What you should do:
Count how many lines in the data hold "Task". Only the number.

Stored items:
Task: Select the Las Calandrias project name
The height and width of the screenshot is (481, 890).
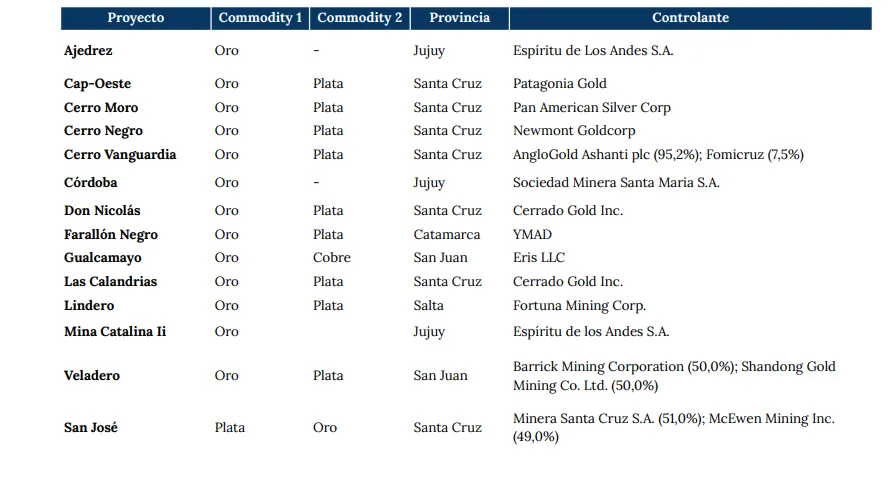Action: 110,282
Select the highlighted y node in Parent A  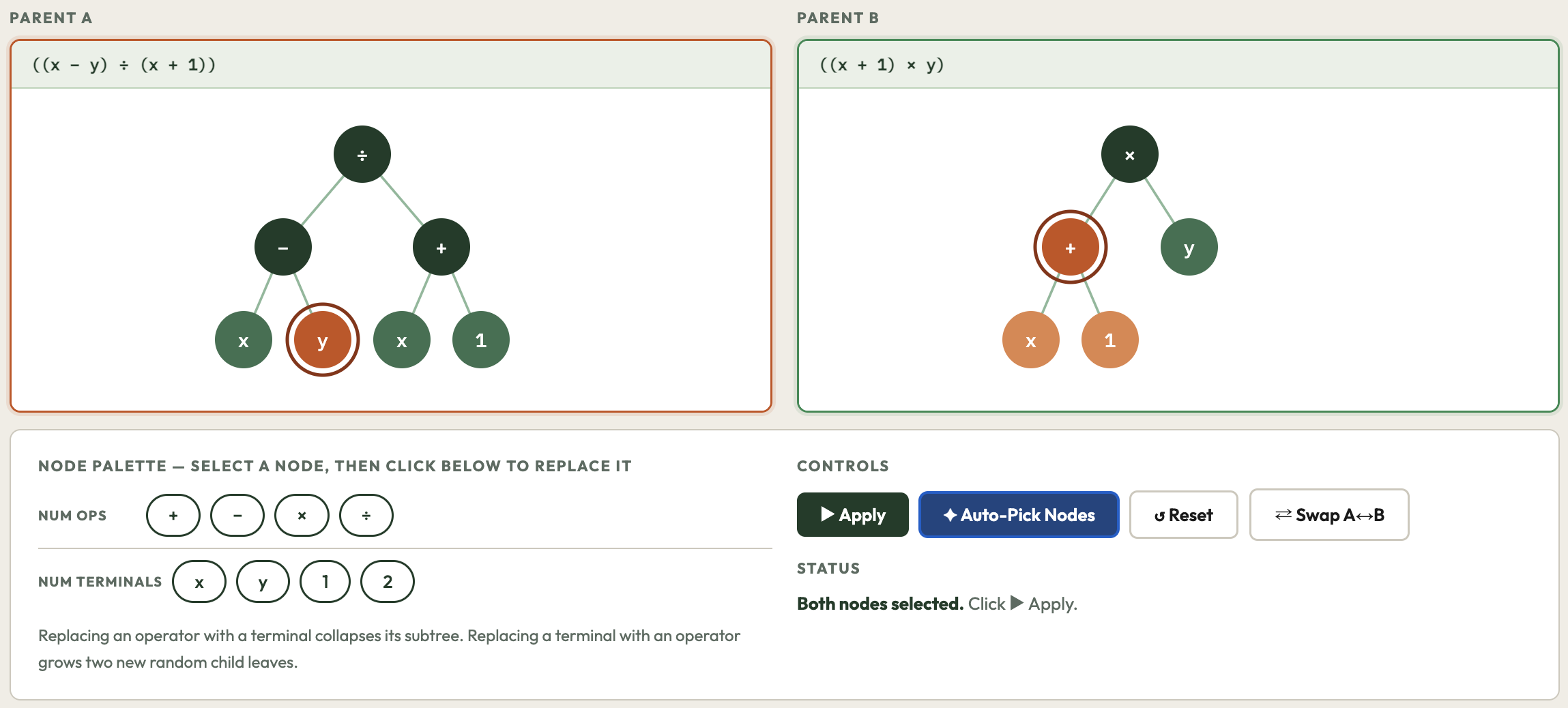tap(322, 339)
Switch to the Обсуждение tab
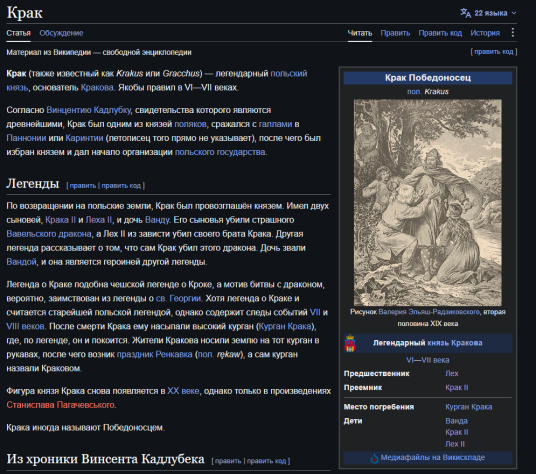 coord(61,33)
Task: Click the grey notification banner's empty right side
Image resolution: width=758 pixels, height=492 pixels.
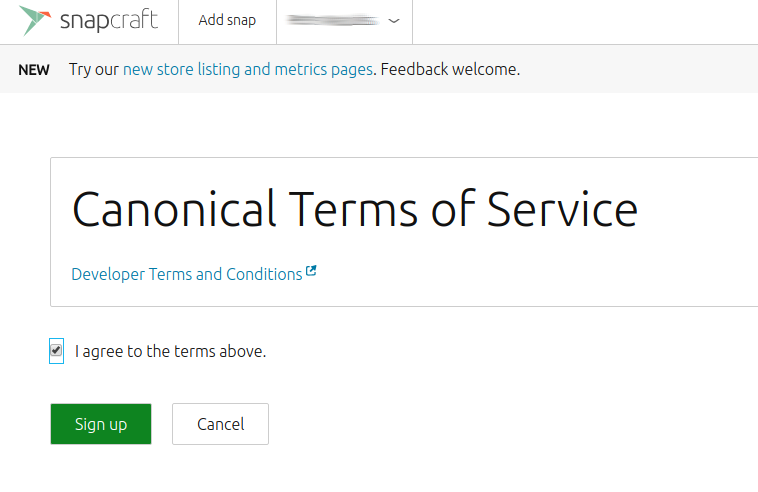Action: pos(638,69)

Answer space:
2